At 07:08 PM 1/6/00 +0000, Thomas Lockhart wrote: >> I've been wanting outer joins, but in my porting efforts have managed >> to work around them without too much difficulty, even though 6.5's >> limitations on subselects (not in target lists) requires that I >> create PL/pgSQL functions in some cases. >> I certainly can't speak for the majority of users, but as one data >> point I'd personally rather see outer joins done right (SQL 92 >> syntax) and wait a bit. > >A bit of a misunderstanding here: we are using SQL92 syntax but will >try to implement the outer join operation using *internal* data >structures similar to what we have now.
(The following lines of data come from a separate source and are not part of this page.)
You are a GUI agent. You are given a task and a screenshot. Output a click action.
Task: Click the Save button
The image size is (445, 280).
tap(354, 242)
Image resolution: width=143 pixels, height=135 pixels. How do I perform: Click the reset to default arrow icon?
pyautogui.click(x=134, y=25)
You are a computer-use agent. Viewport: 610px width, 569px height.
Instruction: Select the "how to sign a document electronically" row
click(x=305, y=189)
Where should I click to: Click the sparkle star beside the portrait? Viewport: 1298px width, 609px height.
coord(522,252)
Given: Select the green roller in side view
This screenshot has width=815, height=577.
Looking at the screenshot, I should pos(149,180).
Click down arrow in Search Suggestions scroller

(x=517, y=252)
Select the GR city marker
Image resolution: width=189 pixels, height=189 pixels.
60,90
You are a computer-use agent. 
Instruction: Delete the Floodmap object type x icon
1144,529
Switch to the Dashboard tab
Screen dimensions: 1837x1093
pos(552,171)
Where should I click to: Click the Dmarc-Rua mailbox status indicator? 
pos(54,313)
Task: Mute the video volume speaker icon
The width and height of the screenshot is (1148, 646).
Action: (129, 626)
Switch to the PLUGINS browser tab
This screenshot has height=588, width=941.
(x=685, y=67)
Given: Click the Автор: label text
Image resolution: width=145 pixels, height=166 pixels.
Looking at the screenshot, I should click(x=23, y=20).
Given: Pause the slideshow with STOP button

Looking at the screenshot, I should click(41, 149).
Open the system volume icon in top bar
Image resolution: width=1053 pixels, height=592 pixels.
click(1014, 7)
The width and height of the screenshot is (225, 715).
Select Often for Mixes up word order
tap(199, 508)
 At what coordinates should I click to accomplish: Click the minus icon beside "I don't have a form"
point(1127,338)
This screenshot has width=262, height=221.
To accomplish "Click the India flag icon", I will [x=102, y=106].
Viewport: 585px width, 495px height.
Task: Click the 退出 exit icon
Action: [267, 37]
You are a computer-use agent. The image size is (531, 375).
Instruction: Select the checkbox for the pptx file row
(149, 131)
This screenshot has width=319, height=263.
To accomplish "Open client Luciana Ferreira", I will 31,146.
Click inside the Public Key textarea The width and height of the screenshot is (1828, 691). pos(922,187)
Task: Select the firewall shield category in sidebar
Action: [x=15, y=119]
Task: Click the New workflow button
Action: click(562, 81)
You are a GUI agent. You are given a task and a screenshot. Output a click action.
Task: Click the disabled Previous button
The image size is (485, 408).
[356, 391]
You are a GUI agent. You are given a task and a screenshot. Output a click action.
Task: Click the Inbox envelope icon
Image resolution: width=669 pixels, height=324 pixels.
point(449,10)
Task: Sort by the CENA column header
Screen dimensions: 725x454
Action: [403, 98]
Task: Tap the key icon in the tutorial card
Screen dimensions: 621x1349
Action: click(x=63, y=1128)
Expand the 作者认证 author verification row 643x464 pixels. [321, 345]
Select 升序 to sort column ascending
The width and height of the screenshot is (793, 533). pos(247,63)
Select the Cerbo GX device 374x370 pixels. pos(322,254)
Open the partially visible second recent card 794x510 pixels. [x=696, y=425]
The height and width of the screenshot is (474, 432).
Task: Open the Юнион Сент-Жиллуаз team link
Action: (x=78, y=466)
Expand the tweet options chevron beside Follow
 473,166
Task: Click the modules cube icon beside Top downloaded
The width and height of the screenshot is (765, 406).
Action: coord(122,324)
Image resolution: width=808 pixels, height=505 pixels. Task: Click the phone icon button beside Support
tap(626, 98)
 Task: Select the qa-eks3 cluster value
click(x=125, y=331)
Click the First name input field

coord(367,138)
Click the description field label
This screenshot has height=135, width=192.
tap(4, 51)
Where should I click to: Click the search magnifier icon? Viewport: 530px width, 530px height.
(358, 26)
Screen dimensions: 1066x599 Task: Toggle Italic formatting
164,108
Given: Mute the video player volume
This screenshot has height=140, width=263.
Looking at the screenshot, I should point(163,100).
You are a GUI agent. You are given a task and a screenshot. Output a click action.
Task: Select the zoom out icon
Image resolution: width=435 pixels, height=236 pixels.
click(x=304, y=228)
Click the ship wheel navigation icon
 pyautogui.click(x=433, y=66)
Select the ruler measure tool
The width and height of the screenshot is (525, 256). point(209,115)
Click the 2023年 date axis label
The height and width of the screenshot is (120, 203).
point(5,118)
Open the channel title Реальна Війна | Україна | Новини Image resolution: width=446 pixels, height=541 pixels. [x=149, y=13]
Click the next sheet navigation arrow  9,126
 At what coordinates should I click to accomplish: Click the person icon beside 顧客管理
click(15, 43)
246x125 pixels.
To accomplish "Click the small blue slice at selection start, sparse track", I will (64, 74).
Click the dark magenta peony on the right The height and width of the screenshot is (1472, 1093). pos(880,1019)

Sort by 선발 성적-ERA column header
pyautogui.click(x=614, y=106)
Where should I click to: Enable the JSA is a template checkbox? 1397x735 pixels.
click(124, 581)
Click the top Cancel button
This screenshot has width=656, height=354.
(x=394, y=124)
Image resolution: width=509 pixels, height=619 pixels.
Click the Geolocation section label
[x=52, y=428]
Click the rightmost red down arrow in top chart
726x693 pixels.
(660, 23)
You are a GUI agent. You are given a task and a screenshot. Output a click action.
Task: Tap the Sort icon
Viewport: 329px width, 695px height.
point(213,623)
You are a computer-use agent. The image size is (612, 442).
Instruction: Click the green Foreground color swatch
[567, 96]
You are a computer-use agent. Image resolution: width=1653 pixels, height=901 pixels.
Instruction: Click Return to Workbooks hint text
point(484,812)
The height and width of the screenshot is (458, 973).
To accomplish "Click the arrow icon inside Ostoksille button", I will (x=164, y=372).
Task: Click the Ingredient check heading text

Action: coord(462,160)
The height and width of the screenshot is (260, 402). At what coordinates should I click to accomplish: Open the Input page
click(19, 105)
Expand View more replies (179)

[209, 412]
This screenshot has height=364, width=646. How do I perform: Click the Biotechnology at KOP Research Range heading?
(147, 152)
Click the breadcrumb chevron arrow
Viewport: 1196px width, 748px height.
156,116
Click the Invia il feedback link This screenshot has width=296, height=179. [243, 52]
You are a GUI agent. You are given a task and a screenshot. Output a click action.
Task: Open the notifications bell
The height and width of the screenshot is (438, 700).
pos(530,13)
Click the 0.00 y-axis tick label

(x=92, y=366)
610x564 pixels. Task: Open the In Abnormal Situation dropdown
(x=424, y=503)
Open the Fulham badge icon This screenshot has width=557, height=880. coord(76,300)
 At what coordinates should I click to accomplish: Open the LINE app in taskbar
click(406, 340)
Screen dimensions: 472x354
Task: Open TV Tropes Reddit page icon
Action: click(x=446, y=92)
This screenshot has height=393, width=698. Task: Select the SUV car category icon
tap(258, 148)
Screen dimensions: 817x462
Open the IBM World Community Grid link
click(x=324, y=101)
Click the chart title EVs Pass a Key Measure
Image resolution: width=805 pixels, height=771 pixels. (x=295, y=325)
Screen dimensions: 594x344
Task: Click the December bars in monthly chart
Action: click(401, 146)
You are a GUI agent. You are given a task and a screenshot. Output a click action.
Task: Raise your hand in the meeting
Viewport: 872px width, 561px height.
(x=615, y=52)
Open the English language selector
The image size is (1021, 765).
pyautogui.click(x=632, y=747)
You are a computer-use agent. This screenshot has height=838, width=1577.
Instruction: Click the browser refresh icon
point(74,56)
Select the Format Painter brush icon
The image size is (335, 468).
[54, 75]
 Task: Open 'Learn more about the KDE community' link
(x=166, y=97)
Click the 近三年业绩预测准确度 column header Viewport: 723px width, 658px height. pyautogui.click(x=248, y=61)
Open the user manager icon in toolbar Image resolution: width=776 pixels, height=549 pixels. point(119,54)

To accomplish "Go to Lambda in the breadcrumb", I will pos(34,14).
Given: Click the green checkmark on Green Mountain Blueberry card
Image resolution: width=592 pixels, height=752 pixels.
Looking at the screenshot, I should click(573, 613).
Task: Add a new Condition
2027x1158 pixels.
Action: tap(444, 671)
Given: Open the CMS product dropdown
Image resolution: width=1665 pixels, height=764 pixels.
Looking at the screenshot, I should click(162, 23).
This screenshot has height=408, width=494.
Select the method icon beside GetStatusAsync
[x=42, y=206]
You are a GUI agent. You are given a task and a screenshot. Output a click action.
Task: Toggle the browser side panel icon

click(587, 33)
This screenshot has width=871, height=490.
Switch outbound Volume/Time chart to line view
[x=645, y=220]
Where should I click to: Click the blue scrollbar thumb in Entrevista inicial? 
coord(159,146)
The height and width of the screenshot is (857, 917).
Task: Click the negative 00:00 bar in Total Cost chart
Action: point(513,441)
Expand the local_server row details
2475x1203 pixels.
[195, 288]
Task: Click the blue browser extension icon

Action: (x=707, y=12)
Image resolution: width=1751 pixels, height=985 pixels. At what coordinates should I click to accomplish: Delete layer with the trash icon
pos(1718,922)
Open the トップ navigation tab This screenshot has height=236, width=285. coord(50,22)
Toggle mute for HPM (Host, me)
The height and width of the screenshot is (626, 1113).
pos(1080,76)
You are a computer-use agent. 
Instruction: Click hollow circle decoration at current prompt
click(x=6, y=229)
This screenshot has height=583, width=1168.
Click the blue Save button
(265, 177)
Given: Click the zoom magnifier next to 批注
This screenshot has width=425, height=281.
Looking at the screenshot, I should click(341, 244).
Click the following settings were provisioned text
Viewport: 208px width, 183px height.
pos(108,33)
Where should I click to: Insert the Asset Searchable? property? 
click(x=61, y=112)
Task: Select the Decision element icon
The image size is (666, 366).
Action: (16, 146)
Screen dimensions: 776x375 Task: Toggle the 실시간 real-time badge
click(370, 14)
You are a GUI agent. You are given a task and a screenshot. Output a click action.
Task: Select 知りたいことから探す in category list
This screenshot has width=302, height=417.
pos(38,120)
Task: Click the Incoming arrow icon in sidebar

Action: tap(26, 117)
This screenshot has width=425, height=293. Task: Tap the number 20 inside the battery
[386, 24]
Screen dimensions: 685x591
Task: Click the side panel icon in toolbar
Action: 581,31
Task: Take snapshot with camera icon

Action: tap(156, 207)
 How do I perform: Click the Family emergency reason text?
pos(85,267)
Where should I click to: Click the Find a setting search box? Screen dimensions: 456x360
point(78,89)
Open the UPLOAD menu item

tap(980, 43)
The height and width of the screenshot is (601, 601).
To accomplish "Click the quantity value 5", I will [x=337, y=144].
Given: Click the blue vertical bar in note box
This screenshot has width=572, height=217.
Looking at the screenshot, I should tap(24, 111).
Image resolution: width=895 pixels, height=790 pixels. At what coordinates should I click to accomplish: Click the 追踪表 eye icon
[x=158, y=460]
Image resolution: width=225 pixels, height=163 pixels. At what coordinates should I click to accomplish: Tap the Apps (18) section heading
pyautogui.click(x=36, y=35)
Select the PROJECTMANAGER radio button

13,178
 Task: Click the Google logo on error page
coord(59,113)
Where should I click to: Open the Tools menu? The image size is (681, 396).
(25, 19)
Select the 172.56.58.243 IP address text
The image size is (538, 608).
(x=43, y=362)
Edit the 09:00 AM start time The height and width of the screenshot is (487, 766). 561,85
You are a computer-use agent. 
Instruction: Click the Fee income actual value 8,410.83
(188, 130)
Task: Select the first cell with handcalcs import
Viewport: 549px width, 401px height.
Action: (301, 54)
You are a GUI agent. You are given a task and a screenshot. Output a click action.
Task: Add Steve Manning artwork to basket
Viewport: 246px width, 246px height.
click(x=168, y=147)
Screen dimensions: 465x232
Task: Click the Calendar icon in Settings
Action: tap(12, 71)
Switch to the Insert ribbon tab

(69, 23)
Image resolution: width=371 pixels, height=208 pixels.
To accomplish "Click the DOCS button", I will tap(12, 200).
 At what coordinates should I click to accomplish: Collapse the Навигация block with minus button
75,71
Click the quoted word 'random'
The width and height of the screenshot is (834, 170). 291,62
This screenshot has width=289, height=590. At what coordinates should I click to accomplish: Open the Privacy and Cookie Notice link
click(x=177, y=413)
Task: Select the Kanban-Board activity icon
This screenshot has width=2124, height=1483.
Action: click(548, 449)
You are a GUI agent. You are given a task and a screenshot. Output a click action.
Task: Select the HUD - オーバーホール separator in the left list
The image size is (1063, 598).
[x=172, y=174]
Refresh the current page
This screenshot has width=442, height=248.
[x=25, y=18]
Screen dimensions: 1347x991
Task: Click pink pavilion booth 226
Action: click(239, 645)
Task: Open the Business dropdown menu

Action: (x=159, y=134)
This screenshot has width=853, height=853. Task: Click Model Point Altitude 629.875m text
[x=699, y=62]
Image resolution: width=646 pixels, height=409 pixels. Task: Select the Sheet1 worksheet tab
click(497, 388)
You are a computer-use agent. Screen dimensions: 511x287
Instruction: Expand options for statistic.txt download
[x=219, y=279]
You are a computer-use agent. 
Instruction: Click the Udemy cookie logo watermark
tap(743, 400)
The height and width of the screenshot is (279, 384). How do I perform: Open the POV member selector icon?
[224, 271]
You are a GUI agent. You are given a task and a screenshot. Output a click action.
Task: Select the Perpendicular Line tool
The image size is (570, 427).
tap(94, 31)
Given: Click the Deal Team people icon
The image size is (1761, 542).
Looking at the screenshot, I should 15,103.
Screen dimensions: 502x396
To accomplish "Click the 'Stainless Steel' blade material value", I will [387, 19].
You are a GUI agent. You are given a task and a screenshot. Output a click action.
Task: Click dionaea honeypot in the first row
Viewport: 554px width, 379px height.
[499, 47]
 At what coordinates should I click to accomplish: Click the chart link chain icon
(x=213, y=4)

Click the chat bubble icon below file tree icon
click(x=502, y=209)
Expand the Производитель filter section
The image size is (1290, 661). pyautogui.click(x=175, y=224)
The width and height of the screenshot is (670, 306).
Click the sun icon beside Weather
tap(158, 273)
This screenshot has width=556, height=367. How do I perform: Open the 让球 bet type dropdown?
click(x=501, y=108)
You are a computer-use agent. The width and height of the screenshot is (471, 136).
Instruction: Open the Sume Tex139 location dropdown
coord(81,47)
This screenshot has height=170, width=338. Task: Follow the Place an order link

Yes, I've seen the existing code, in particular regarding inner joins. >Any alternate syntaxes are just a diversion which slow us down on the >road to world domination ;) That's my first feeling, too, as I hope I made clear. If you don't mind my asking, just what are the difficulties? Bruce mentioned the optimizer. I noticed the executor code that does merge joins has conditionalized stuff in it to insert the nulls required by outer join. And the parser has conditionalized stuff to deal with them. So, is it ("just", he says :) the optimizer, or more? - Don Baccus, Portland OR <dhogaza@pacifier.com> Nature photos, on-line guides, Pacific Northwest Rare Bird Alert Serviceand other goodies at http://donb.photo.net.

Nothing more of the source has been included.